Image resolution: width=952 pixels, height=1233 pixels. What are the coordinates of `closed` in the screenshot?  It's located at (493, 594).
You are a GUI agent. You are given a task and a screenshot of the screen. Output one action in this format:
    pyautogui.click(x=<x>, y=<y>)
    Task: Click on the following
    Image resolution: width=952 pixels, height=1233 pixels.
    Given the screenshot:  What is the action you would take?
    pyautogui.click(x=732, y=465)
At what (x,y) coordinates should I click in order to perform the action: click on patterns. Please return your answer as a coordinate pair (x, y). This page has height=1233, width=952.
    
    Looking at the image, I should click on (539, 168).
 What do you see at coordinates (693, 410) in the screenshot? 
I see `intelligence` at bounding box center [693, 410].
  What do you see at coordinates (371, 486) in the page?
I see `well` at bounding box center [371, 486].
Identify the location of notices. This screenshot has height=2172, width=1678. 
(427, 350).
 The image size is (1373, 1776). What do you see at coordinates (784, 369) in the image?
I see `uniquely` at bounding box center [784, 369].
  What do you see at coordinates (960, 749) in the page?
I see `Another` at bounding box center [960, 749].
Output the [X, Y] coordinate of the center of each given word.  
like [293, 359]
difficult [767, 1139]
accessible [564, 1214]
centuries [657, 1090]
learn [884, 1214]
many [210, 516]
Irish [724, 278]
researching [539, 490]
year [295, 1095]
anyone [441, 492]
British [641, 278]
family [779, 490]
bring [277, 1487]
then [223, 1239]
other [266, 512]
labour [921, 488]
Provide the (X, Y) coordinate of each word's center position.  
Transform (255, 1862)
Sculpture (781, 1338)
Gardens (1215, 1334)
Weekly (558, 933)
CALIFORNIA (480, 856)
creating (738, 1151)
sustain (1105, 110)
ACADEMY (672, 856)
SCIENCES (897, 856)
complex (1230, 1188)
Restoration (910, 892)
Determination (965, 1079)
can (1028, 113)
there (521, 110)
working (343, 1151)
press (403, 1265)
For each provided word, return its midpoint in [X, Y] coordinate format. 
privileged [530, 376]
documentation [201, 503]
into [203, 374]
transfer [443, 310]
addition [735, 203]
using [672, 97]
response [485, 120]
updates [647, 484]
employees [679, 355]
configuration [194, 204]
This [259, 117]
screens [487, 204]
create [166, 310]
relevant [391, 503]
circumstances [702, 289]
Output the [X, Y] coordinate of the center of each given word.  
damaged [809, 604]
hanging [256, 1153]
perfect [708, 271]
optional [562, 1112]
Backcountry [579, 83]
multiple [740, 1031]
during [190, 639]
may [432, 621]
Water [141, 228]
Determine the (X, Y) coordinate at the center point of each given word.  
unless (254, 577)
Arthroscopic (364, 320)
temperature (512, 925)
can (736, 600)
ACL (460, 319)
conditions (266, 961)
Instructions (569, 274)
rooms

Exercise goal: Rewrite all of the entries above, swapping every "each given word" for "every listed word" and leaving everything else unchanged.

Written response:
Image resolution: width=952 pixels, height=1233 pixels. What are the coordinates of `closed` in the screenshot?  It's located at (493, 594).
You are a GUI agent. You are given a task and a screenshot of the screen. Output one action in this format:
    pyautogui.click(x=<x>, y=<y>)
    Task: Click on the following
    Image resolution: width=952 pixels, height=1233 pixels.
    Given the screenshot:  What is the action you would take?
    pyautogui.click(x=732, y=465)
At what (x,y) coordinates should I click in order to perform the action: click on patterns. Please return your answer as a coordinate pair (x, y). This page has height=1233, width=952.
    
    Looking at the image, I should click on (539, 168).
 What do you see at coordinates (693, 410) in the screenshot? 
I see `intelligence` at bounding box center [693, 410].
  What do you see at coordinates (371, 486) in the page?
I see `well` at bounding box center [371, 486].
Identify the location of notices. This screenshot has height=2172, width=1678. 
(427, 350).
 The image size is (1373, 1776). What do you see at coordinates (784, 369) in the image?
I see `uniquely` at bounding box center [784, 369].
  What do you see at coordinates (960, 749) in the page?
I see `Another` at bounding box center [960, 749].
Output the [X, Y] coordinate of the center of every listed word.  
like [293, 359]
difficult [767, 1139]
accessible [564, 1214]
centuries [657, 1090]
learn [884, 1214]
many [210, 516]
Irish [724, 278]
researching [539, 490]
year [295, 1095]
anyone [441, 492]
British [641, 278]
family [779, 490]
bring [277, 1487]
then [223, 1239]
other [266, 512]
labour [921, 488]
Provide the (X, Y) coordinate of each word's center position.  
Transform (255, 1862)
Sculpture (781, 1338)
Gardens (1215, 1334)
Weekly (558, 933)
CALIFORNIA (480, 856)
creating (738, 1151)
sustain (1105, 110)
ACADEMY (672, 856)
SCIENCES (897, 856)
complex (1230, 1188)
Restoration (910, 892)
Determination (965, 1079)
can (1028, 113)
there (521, 110)
working (343, 1151)
press (403, 1265)
For each provided word, return its midpoint in [X, Y] coordinate format. 
privileged [530, 376]
documentation [201, 503]
into [203, 374]
transfer [443, 310]
addition [735, 203]
using [672, 97]
response [485, 120]
updates [647, 484]
employees [679, 355]
configuration [194, 204]
This [259, 117]
screens [487, 204]
create [166, 310]
relevant [391, 503]
circumstances [702, 289]
Output the [X, Y] coordinate of the center of every listed word.  
damaged [809, 604]
hanging [256, 1153]
perfect [708, 271]
optional [562, 1112]
Backcountry [579, 83]
multiple [740, 1031]
during [190, 639]
may [432, 621]
Water [141, 228]
Determine the (X, Y) coordinate at the center point of every listed word.  
unless (254, 577)
Arthroscopic (364, 320)
temperature (512, 925)
can (736, 600)
ACL (460, 319)
conditions (266, 961)
Instructions (569, 274)
rooms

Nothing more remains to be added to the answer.